This page was generated from examples/anchor_tabular_iris.ipynb.

Anchor explanations on the Iris dataset

[1]:
import numpy as np
from sklearn.datasets import load_iris
from sklearn.ensemble import RandomForestClassifier
from alibi.explainers import AnchorTabular

Load iris dataset

[2]:
dataset = load_iris()
feature_names = dataset.feature_names
class_names = list(dataset.target_names)

Define training and test set

[3]:
idx = 145
X_train,Y_train = dataset.data[:idx,:], dataset.target[:idx]
X_test, Y_test = dataset.data[idx+1:,:], dataset.target[idx+1:]

Train Random Forest model

[4]:
np.random.seed(0)
clf = RandomForestClassifier(n_estimators=50)
clf.fit(X_train, Y_train)
[4]:
RandomForestClassifier(bootstrap=True, ccp_alpha=0.0, class_weight=None,
                       criterion='gini', max_depth=None, max_features='auto',
                       max_leaf_nodes=None, max_samples=None,
                       min_impurity_decrease=0.0, min_impurity_split=None,
                       min_samples_leaf=1, min_samples_split=2,
                       min_weight_fraction_leaf=0.0, n_estimators=50,
                       n_jobs=None, oob_score=False, random_state=None,
                       verbose=0, warm_start=False)

Define predict function

[5]:
predict_fn = lambda x: clf.predict_proba(x)

Initialize and fit anchor explainer for tabular data

[6]:
explainer = AnchorTabular(predict_fn, feature_names)

Discretize the ordinal features into quartiles

[7]:
explainer.fit(X_train, disc_perc=(25, 50, 75))
[7]:
AnchorTabular(meta={
    'name': 'AnchorTabular',
    'type': ['blackbox'],
    'explanations': ['local'],
    'params': {'seed': None, 'disc_perc': (25, 50, 75)}
})

Getting an anchor

Below, we get an anchor for the prediction of the first observation in the test set.

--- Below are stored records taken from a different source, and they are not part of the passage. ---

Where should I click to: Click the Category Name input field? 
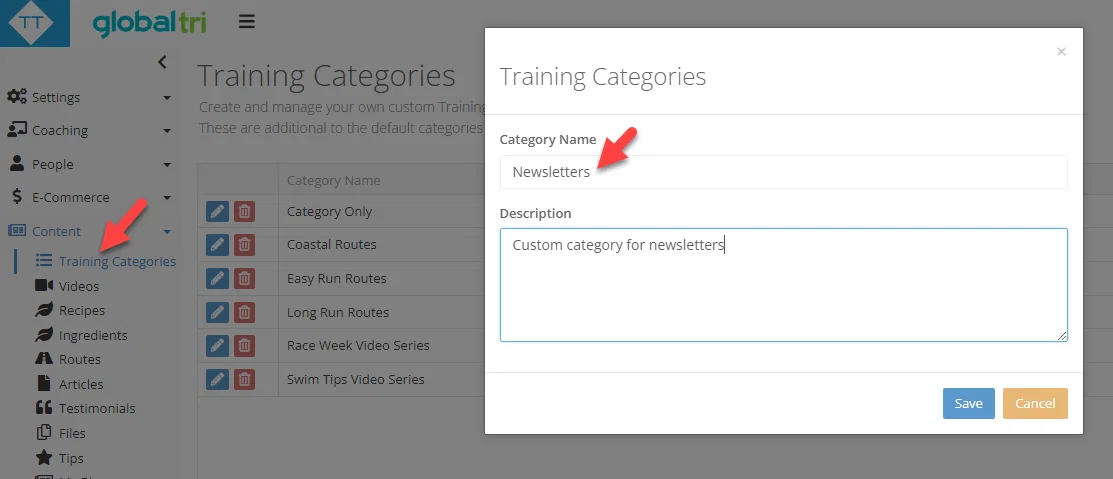tap(784, 172)
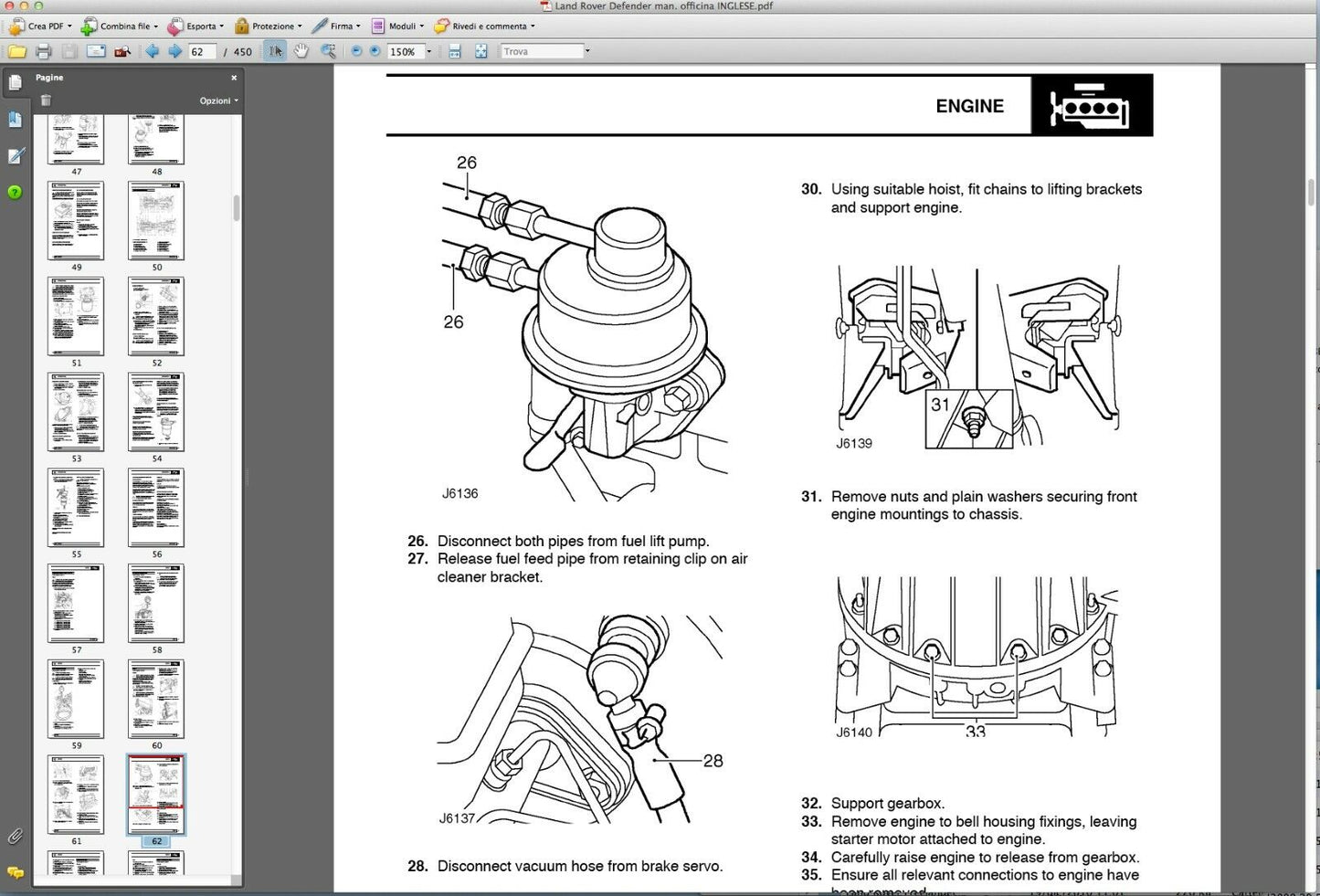Open the zoom percentage dropdown
Image resolution: width=1320 pixels, height=896 pixels.
click(429, 52)
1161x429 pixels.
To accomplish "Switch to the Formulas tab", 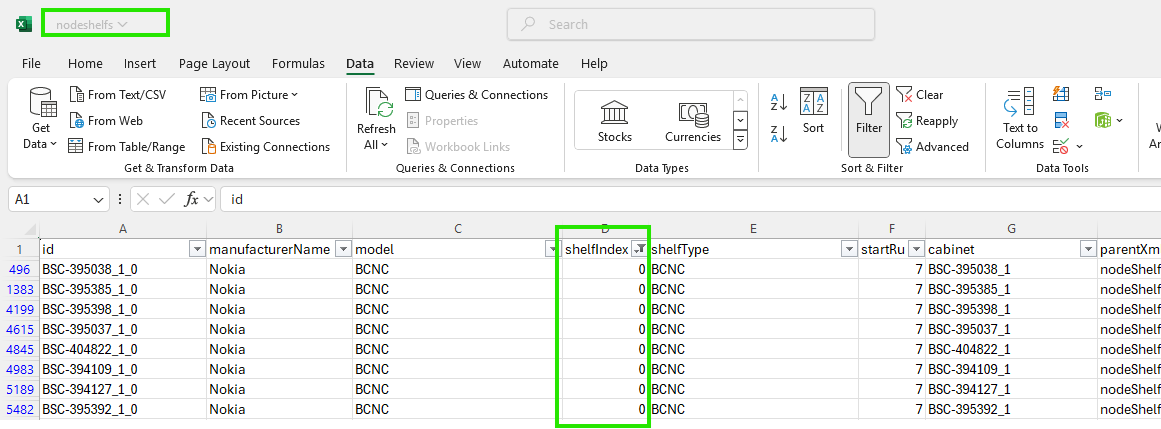I will point(298,64).
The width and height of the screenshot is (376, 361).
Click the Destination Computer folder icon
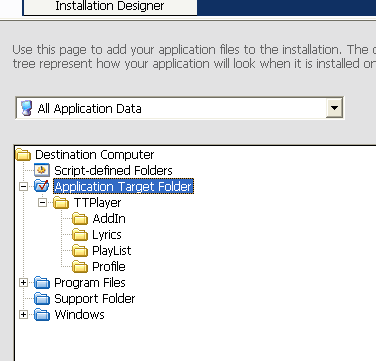[23, 155]
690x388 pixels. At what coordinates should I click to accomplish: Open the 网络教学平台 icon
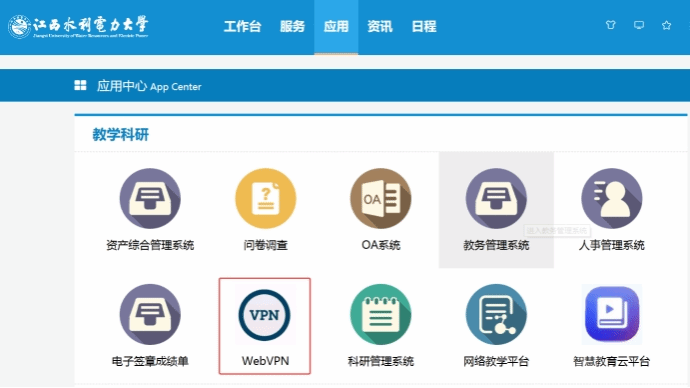point(496,315)
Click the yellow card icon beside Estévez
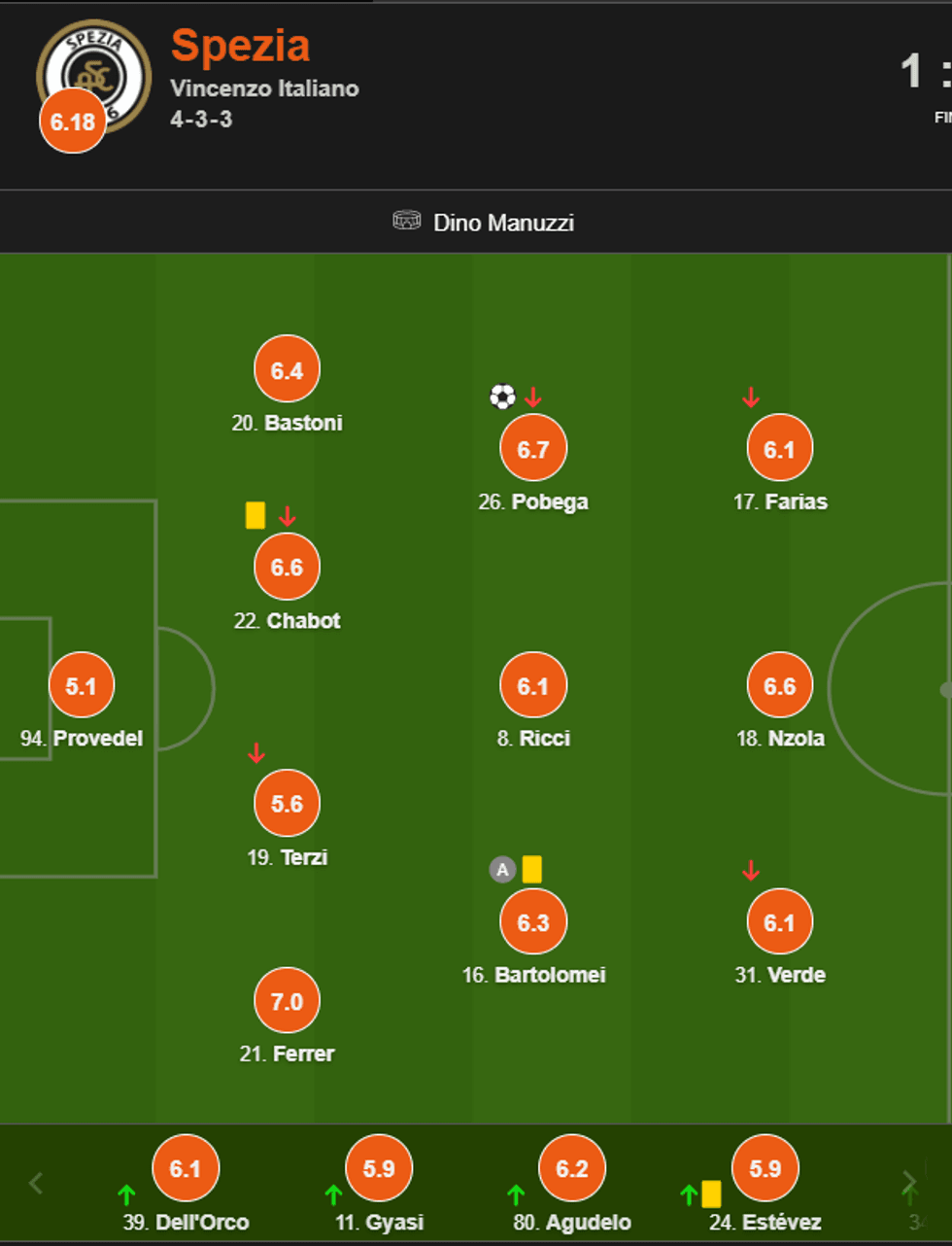 coord(711,1194)
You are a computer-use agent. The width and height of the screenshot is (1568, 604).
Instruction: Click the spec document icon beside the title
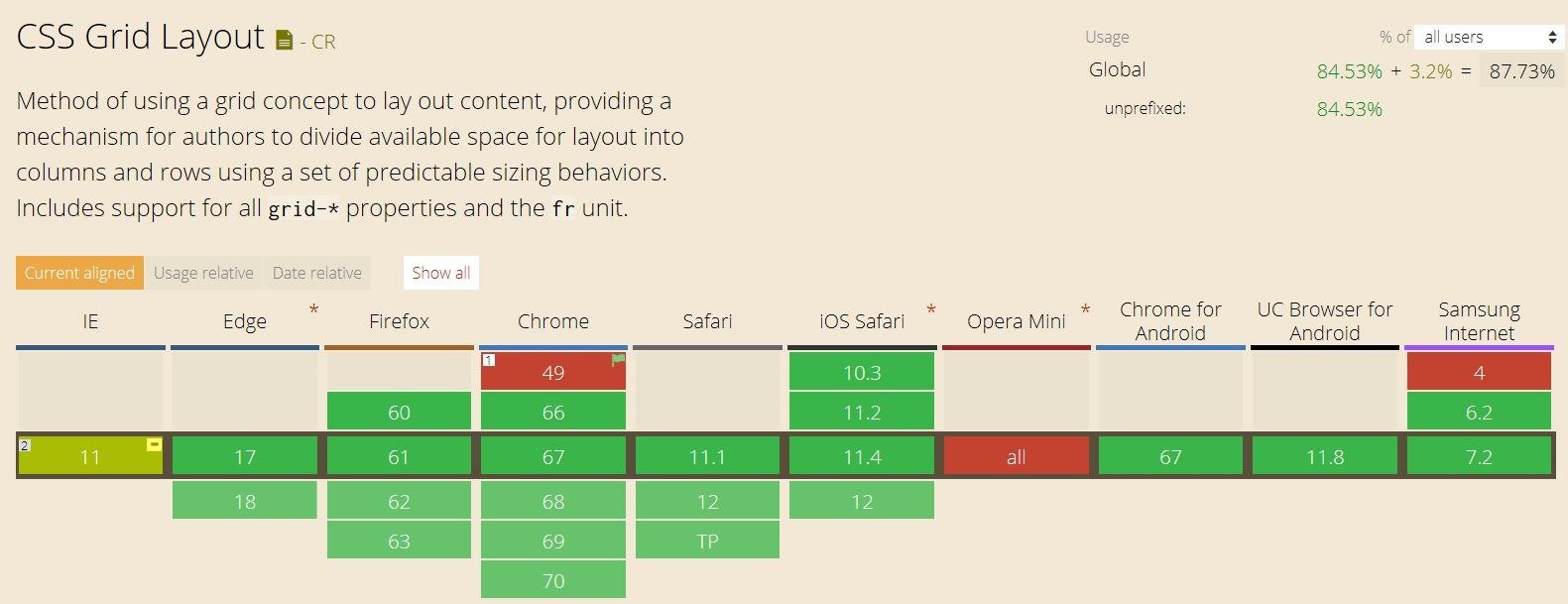coord(284,41)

An anchor is a sufficient condition - that is, when the anchor holds, the prediction should be the same as the prediction for this instance.

[8]:
idx = 0
print('Prediction: ', class_names[explainer.predictor(X_test[idx].reshape(1, -1))[0]])
Prediction:  virginica

We set the precision threshold to 0.95. This means that predictions on observations where the anchor holds will be the same as the prediction on the explained instance at least 95% of the time.

[9]:
explanation = explainer.explain(X_test[idx], threshold=0.95)
print('Anchor: %s' % (' AND '.join(explanation.anchor)))
print('Precision: %.2f' % explanation.precision)
print('Coverage: %.2f' % explanation.coverage)
Anchor: petal width (cm) > 1.80 AND sepal width (cm) <= 2.80
Precision: 0.98
Coverage: 0.32